Higher costs worry Ugandan Industrialists

A truck loaded with goods at Malaba. File Photo

A truck loaded with goods at Malaba. File Photo
A truck loaded with goods at Malaba. File Photo

Ugandan manufacturers are worried at the way the cost of doing business has gone up since their exemption period of not paying import duty on certain raw materials ran out recently.                                                                                                                                The exemption has been a contentious issue with other countries saying it gives Uganda unfair advantage over others in the market by making cheap products that are without the 10 per cent external tariff.                                                                                                                                            During the EAC Council of Ministers meeting held in Arusha in November 2004, Uganda re-submitted a list of 135 products they termed as their raw materials or industrial inputs urging for the application of zero per cent duty under the EAC Common External Tariff.
Moses Kaggwa, a Trade Commissioner in the Ministry of Finance, in June this year ahead of the July 1 deadline said that the list of 135 raw materials and industrial inputs is no longer necessary since Uganda is part of the East African Community (EAC) and the Common Market for East and Central Africa (COMESA) arrangement where goods move tax free.
The zero-tax on the imported raw materials was supposed to be an exemption and incentive to Ugandan manufacturers who produced for export within the community, but were required to pay export taxes to trade within the region.
This was before the coming into force of the region’s customs and Common Market protocols which now allow free movement of goods and persons.
Uganda was given a preferential treatment for the 135 raw materials used in the production of goods exported to other East African countries, also known as the Ugandan List in 2005, to enable Uganda develop her nascent industrial sector to the level of Kenya and Tanzania.
Now that the list is no more, Ssebagala Kigozi, the Executive Director of Uganda Manufacturers Association said Uganda still faces the same challenges it faced when the list was drawn up.
“We are not saying it shouldn’t be removed, no, we are saying what has been done on the condition that led to the establishment of that list.

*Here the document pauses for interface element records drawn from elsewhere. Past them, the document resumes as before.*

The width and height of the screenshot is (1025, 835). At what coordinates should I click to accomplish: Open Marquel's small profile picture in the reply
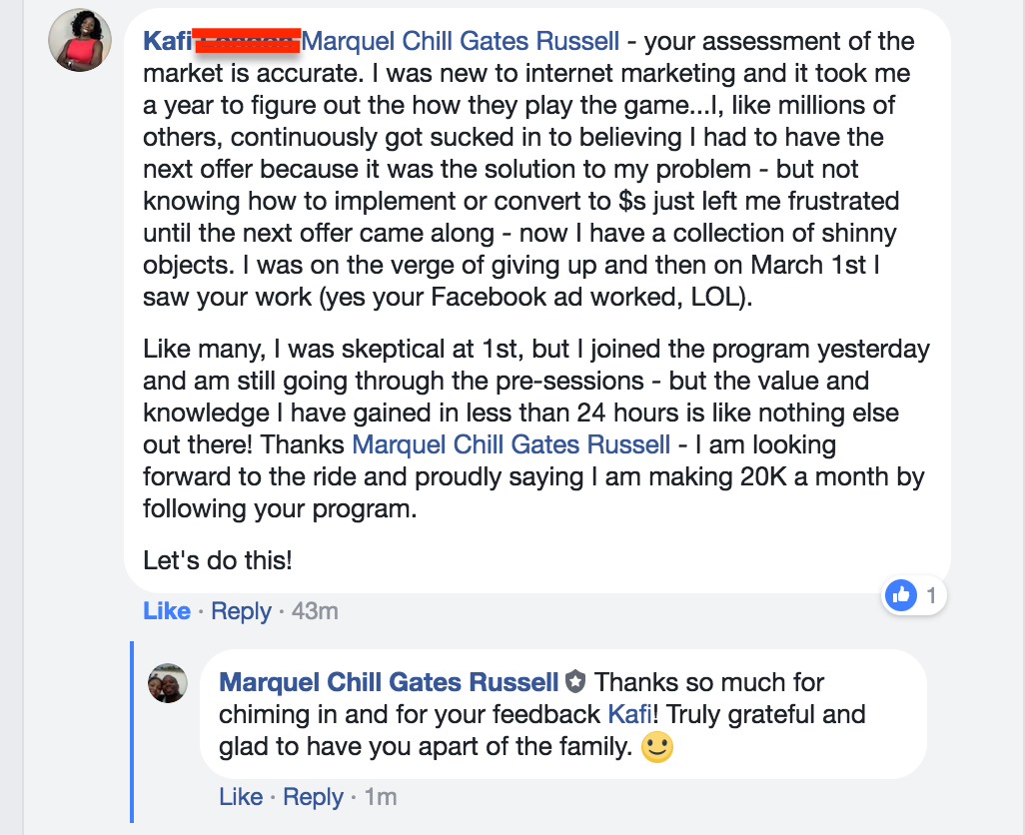coord(167,683)
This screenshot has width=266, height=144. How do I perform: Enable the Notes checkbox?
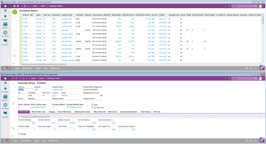click(92, 105)
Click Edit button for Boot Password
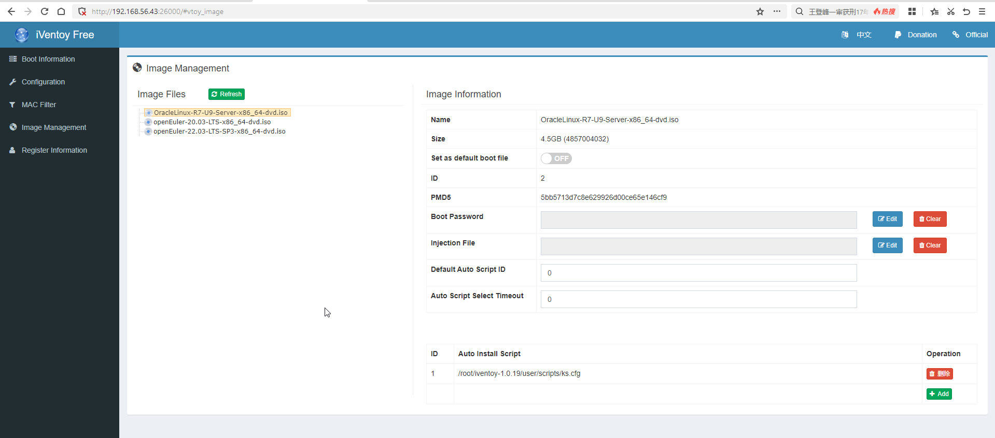Viewport: 995px width, 438px height. coord(887,219)
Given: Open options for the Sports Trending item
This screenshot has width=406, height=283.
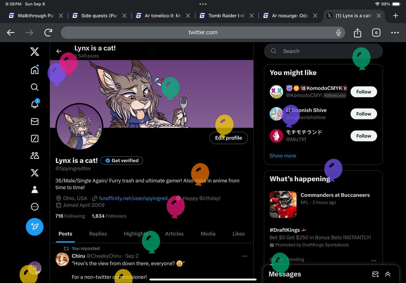Looking at the screenshot, I should (374, 260).
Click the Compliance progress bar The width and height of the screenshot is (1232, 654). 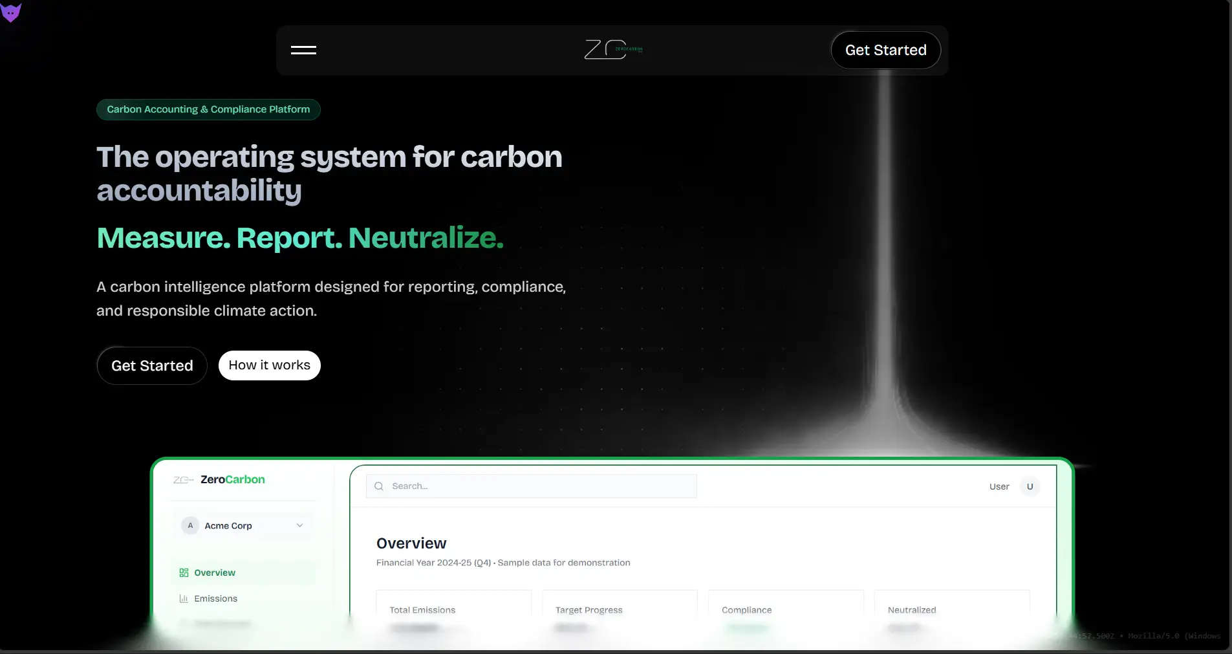click(x=747, y=628)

Uganda is still a landlocked country, no infrastructure, no power and many other challenges,” Kigozi said in an interview.

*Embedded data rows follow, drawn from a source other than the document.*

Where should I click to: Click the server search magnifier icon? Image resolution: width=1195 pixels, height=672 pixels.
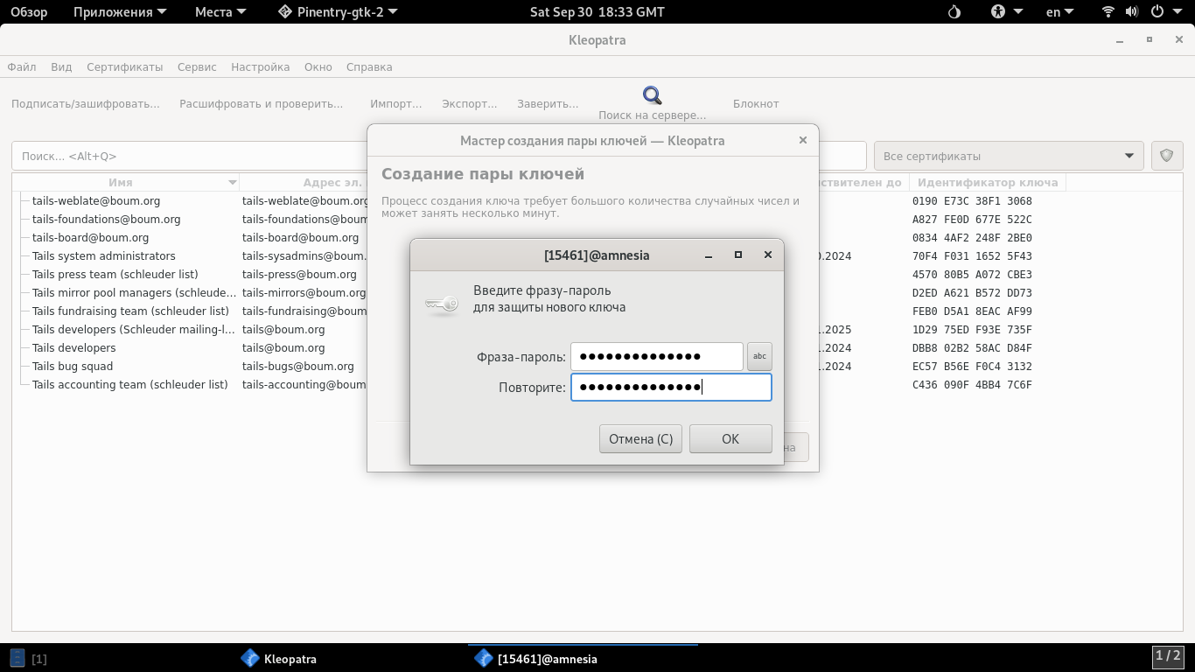[x=652, y=95]
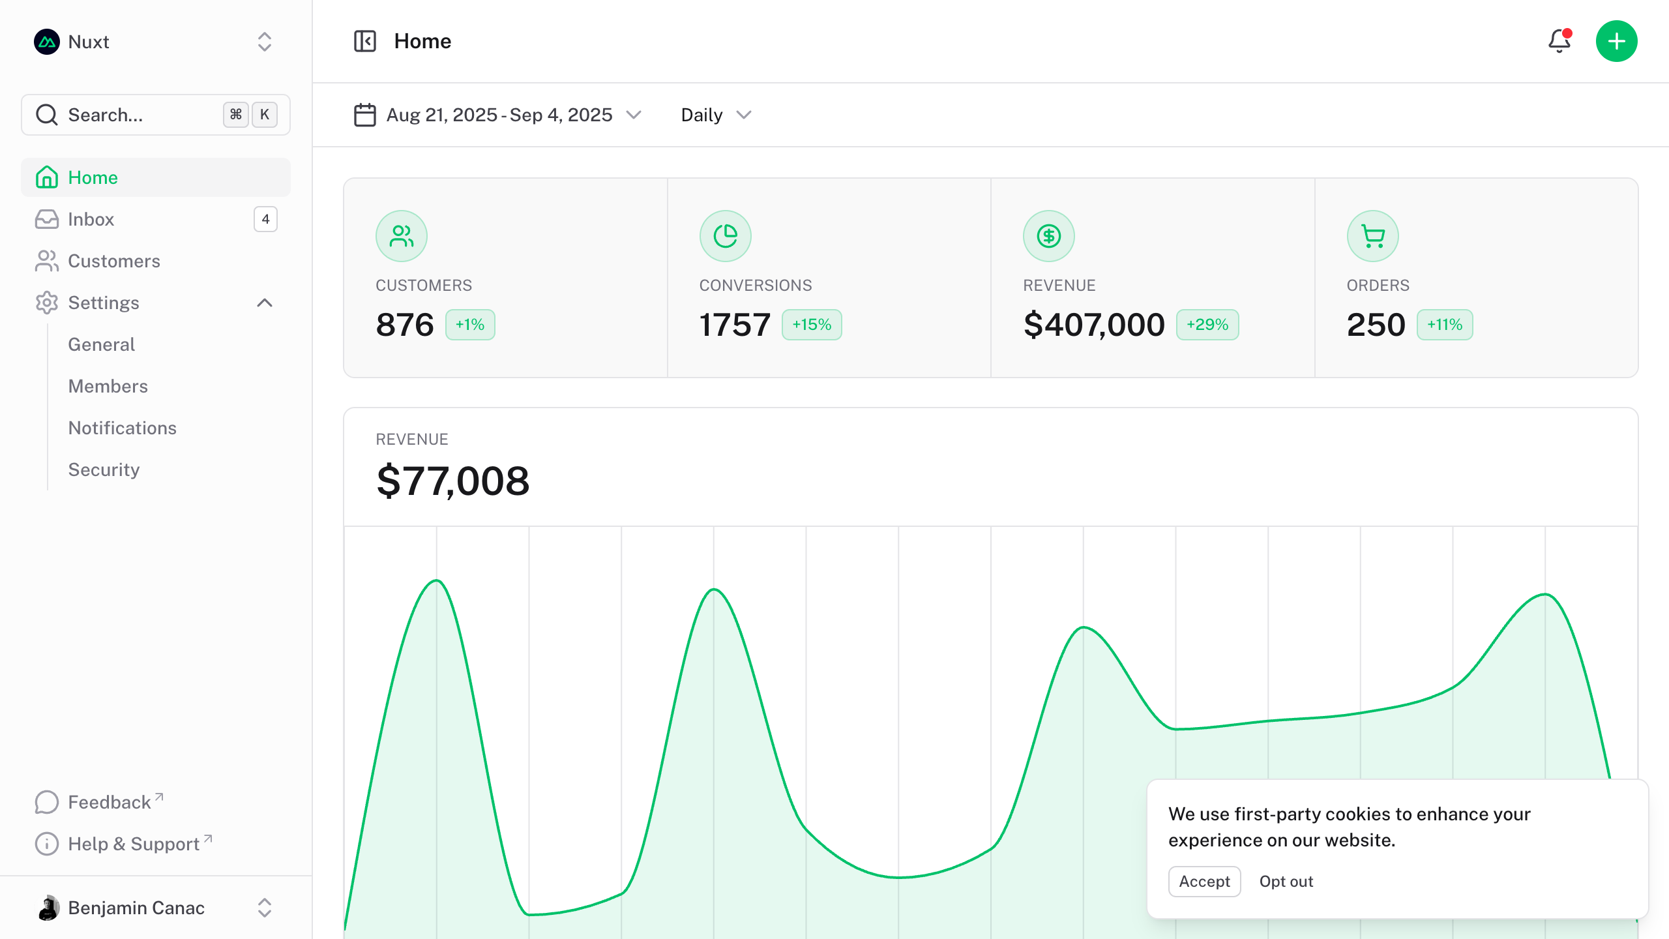Open the Inbox from the sidebar
This screenshot has width=1669, height=939.
(91, 219)
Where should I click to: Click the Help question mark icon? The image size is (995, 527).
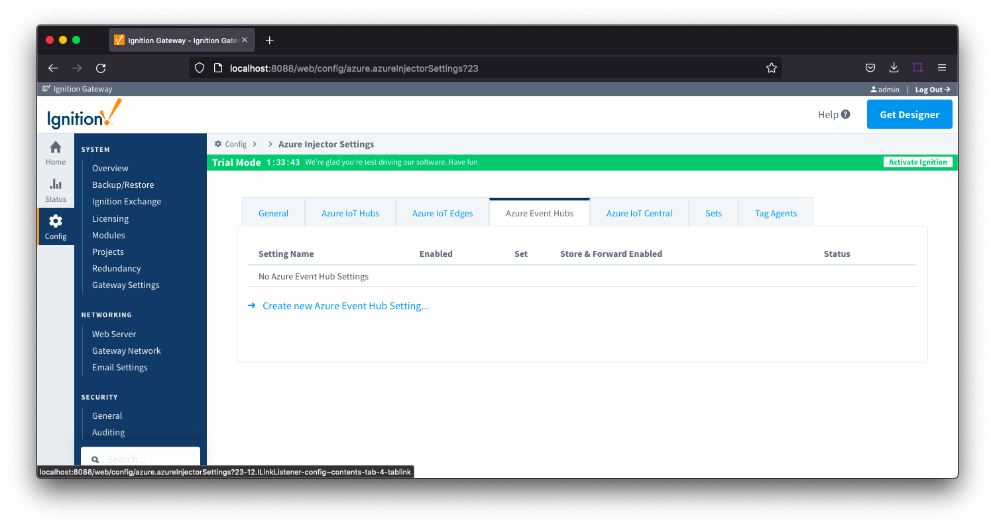[x=845, y=114]
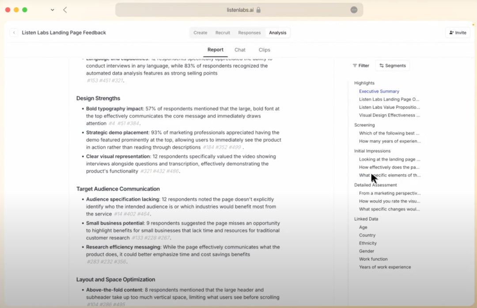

He said for as long as the challenges that prompted the formation of what became to be known as the Ugandan list still exist, doing business for Ugandan manufacturers is going to be hard.
“Everytime you add a figure to what I use to produce you add a cost. The cost is equivalent to what has been levied,” Kigozi said. He said different raw material comes with a different tax cost.
The elimination of the Uganda List has affected almost all sectors in the country since 135 different raw materials cuts across the entire manufacturing sector. Robert Ogwal the Director of Trade at Uganda Private Sector Foundation the apex umbrella body for business practitioners in the country said the elimination of the Uganda List has a negative impact for a certain section of the business community.
Ogwal says this is so because some countries still have in place arrangements similar to the Ugandan list of raw material which renders Uganda uncompetitive in the regional market. Tanzania imports raw materials at a zero rate from SADC while Kenya, Burundi and Rwanda are still benefiting from importation of zero rated raw materials.                                                                                                                                                           “This makes it hard for Ugandan people to do business. East African countries have to rationalize all remission schemes in the region to have a leveled playing ground,” Ogwal notes.